Baca juga: Tendangan dari Bauru
Selain membeberkan persiapannya menghadapi pemain timnas Indonesia, Pele juga memuji kualitas Stadion Utama Senayan yang dianggapnya sebagai salah satu stadion terbaik di Asia. Di luar topik pertandingan kontra Indonesia, Pele mengaku sepanjang kariernya telah mencetak sekira 1237 gol dalam pertandingan resmi. Sebelas gol terakhir dicetaknya dalam tur Santos di Tokyo, Hongkong, Seoul, dan Bangkok.
Ketika ditanya soal pertandingan paling berkesan, Pele menyatakan debutnya di Piala Dunia 1958 di Swedia amat berkesan karena usianya baru 16 tahun saat itu. Pele juga berkisah perihal cidera paling berat yang pernah dialaminya, yaitu saat pertandingan Brazil melawan Portugal di Piala Dunia 1962 di Chili. Cidera itu menyebabkannya harus istirahat selama empat bulan. Toh, Brazil akhirnya menjadi juara Piala Dunia di Chili.

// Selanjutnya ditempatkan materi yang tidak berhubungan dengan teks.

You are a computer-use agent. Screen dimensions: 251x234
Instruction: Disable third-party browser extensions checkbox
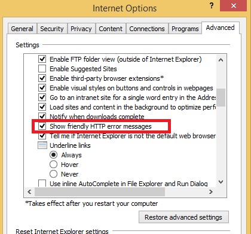(x=42, y=78)
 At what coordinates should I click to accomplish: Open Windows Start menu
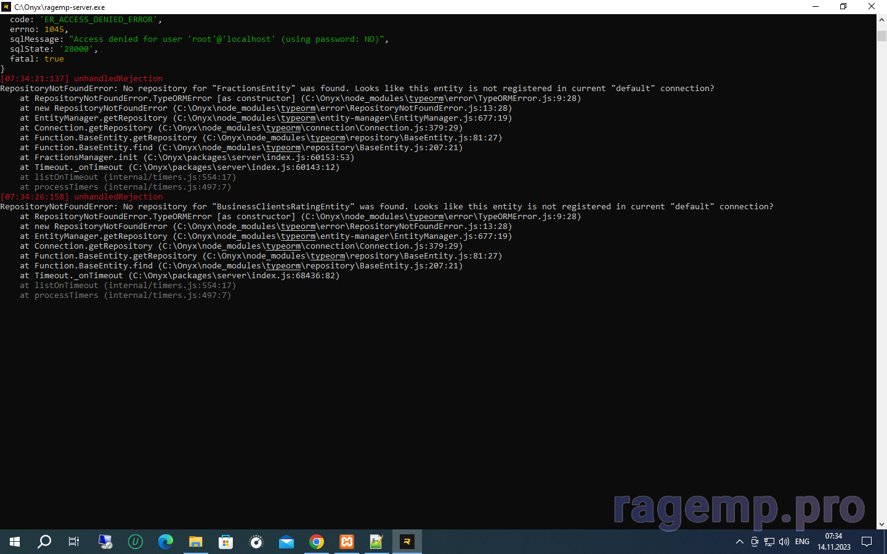click(15, 542)
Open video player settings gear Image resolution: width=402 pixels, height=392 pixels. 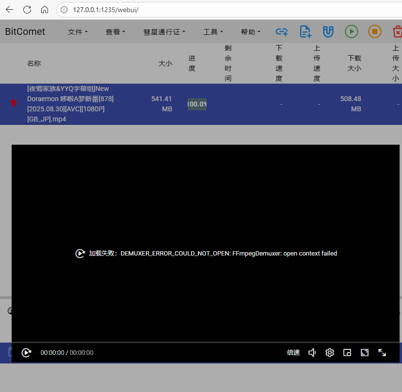tap(330, 353)
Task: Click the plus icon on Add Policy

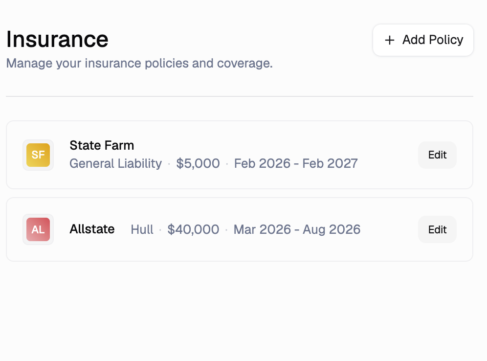Action: [389, 40]
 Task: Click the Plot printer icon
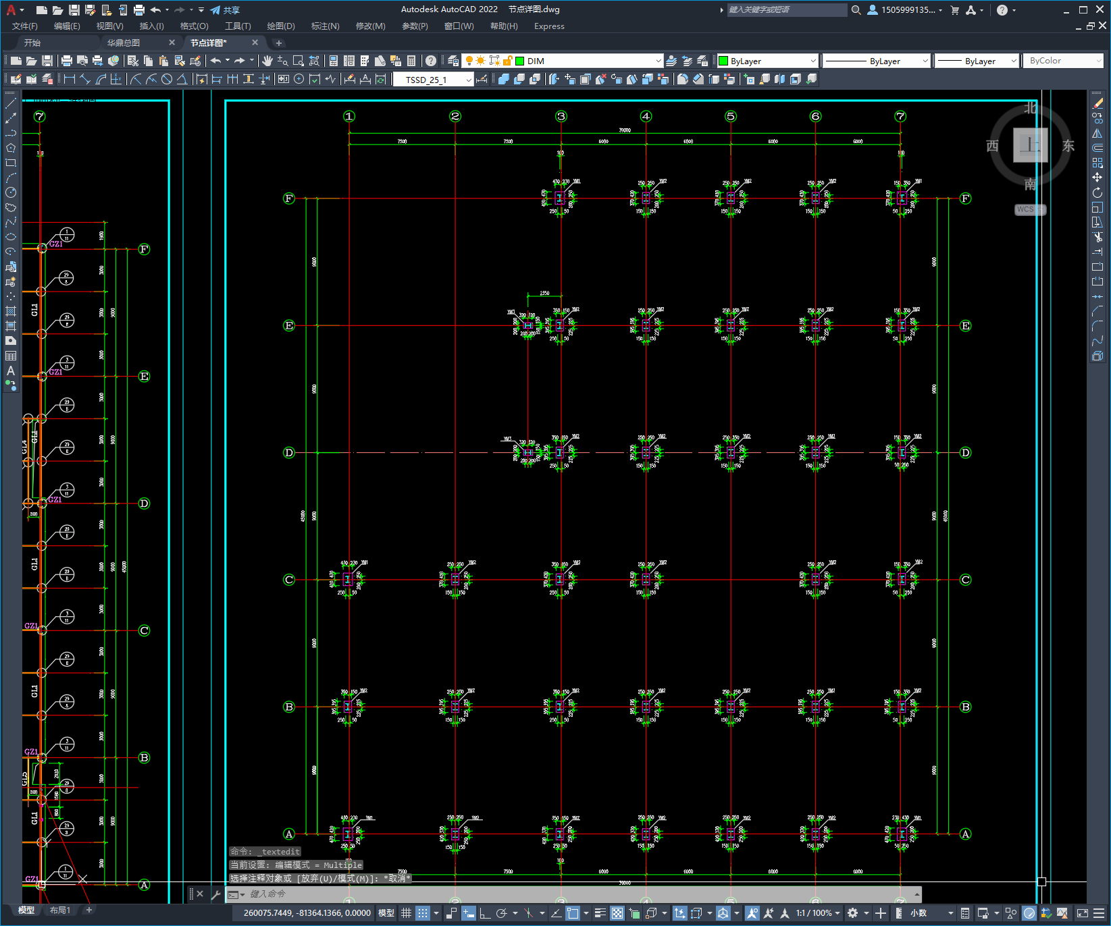point(67,61)
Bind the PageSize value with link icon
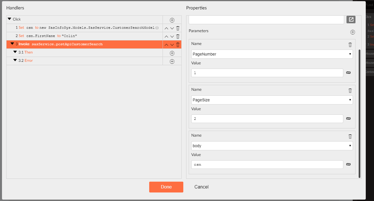The image size is (374, 201). pos(348,119)
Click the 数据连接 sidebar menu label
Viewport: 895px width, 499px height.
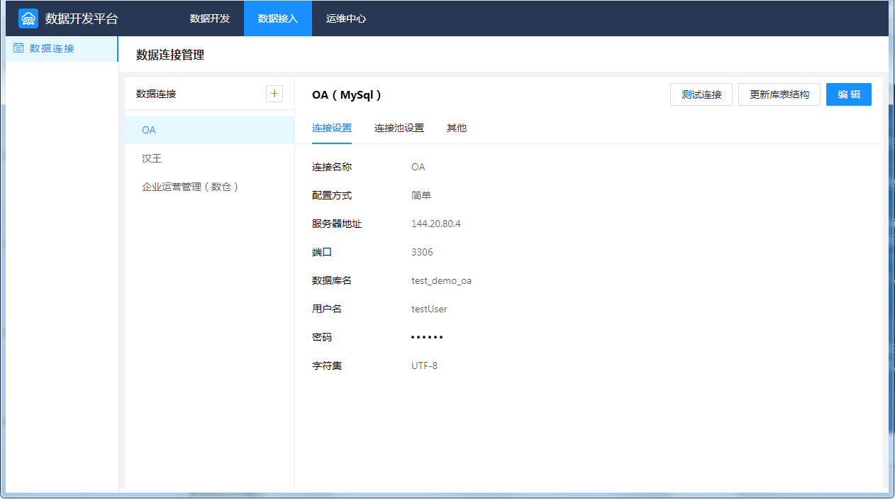(x=52, y=48)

“Pele orangnya simpatik, tidak sombong, walaupun predikat pemain bola terbaik di dunia melekat pada dirinya,” kesan wartawan Kompas, Ignatius Sunito, yang ikut dalam sesi wawancara bersama Pele dalam Kompas, 21 Juni 1972.

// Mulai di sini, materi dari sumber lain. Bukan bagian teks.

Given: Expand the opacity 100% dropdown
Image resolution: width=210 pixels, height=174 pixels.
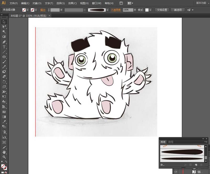Looking at the screenshot, I should coord(135,10).
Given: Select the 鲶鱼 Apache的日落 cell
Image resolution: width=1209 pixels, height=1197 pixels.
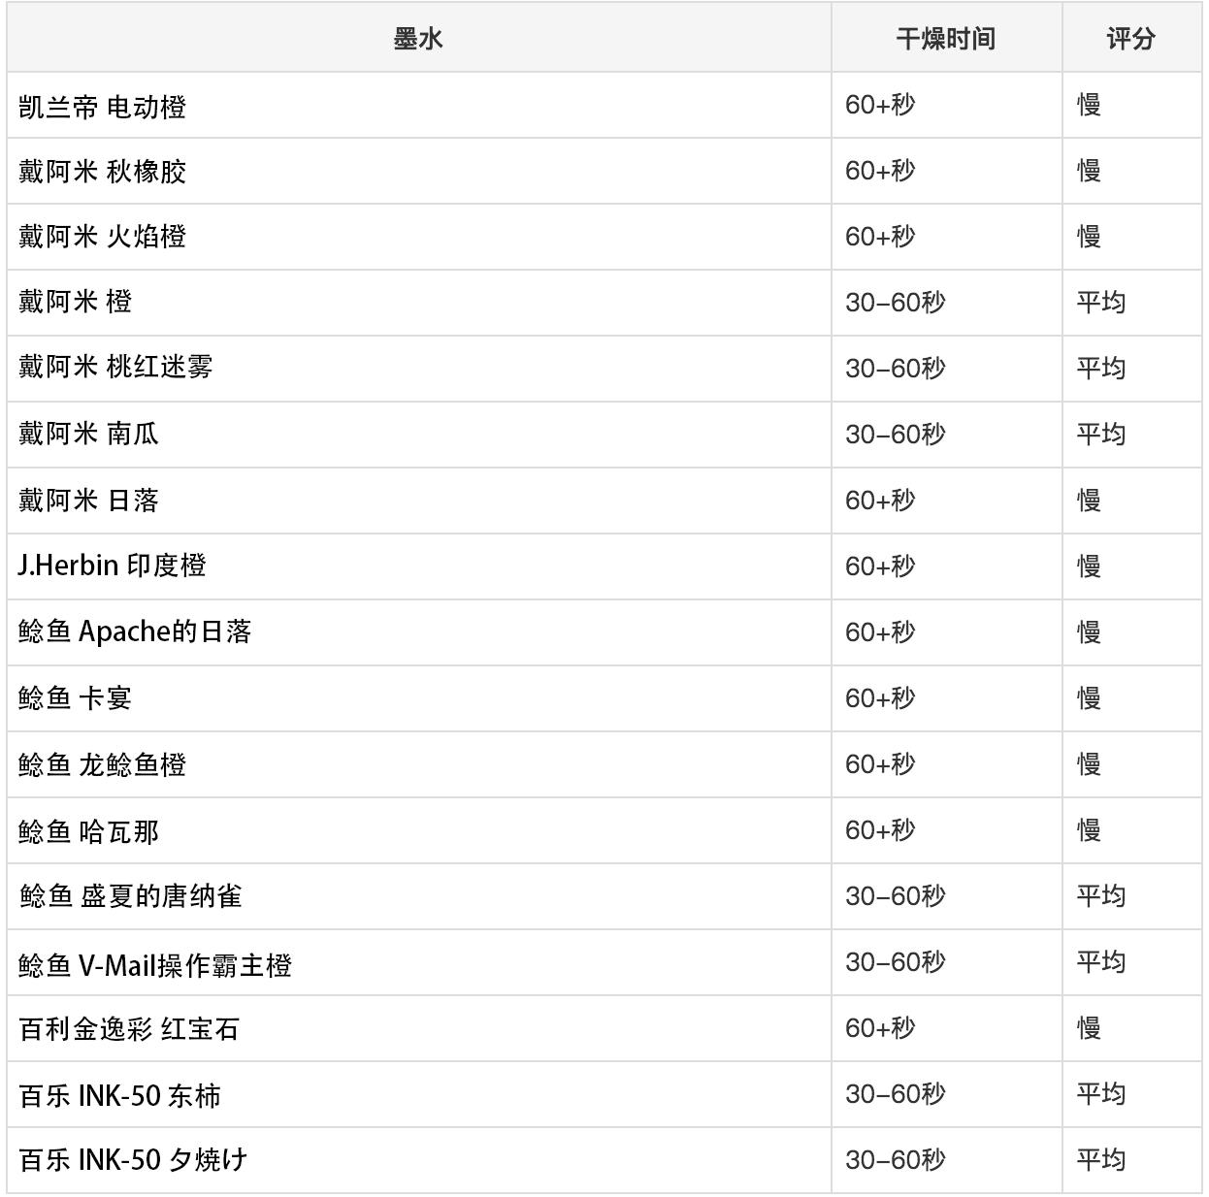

Baca juga: Ketika Pele Dimaki Suporter Indonesia
Kendati ingin mencetak banyak gol, Pele hanya mampu membobol gawang timnas Indonesia yang dijaga kiper PSMS Medan Ronny Paslah sekali. Skor berakhir 3-2 untuk kemenangan Santos dalam pertandingan yang digelar pada 21 Juni 1972 itu. Disaksikan lebih dari 100.000 pasang mata, laga antara Santos FC kontra PSSI itu berjalan membosankan. Penonton kecewa lantaran Pele yang ditunggu-tunggu bakal menampilkan aksi dan skill individu memukau justru bermain biasa saja dibandingkan rekannya.
Setelah pertandingan itu, Pele dan rombongan tim Santos meninggalkan Jakarta pada 22 Juni 1972 untuk melanjutkan tur ke Asia. Bertahun-tahun kemudian, bahkan hingga sekarang, Pele tetap dijunjung sebagai pemain sepakbola terbaik dunia sepanjang masa. Namun, selama kunjungannya di Indonesia, Pele lebih dikenang sebagai pribadi yang hangat dan ramah.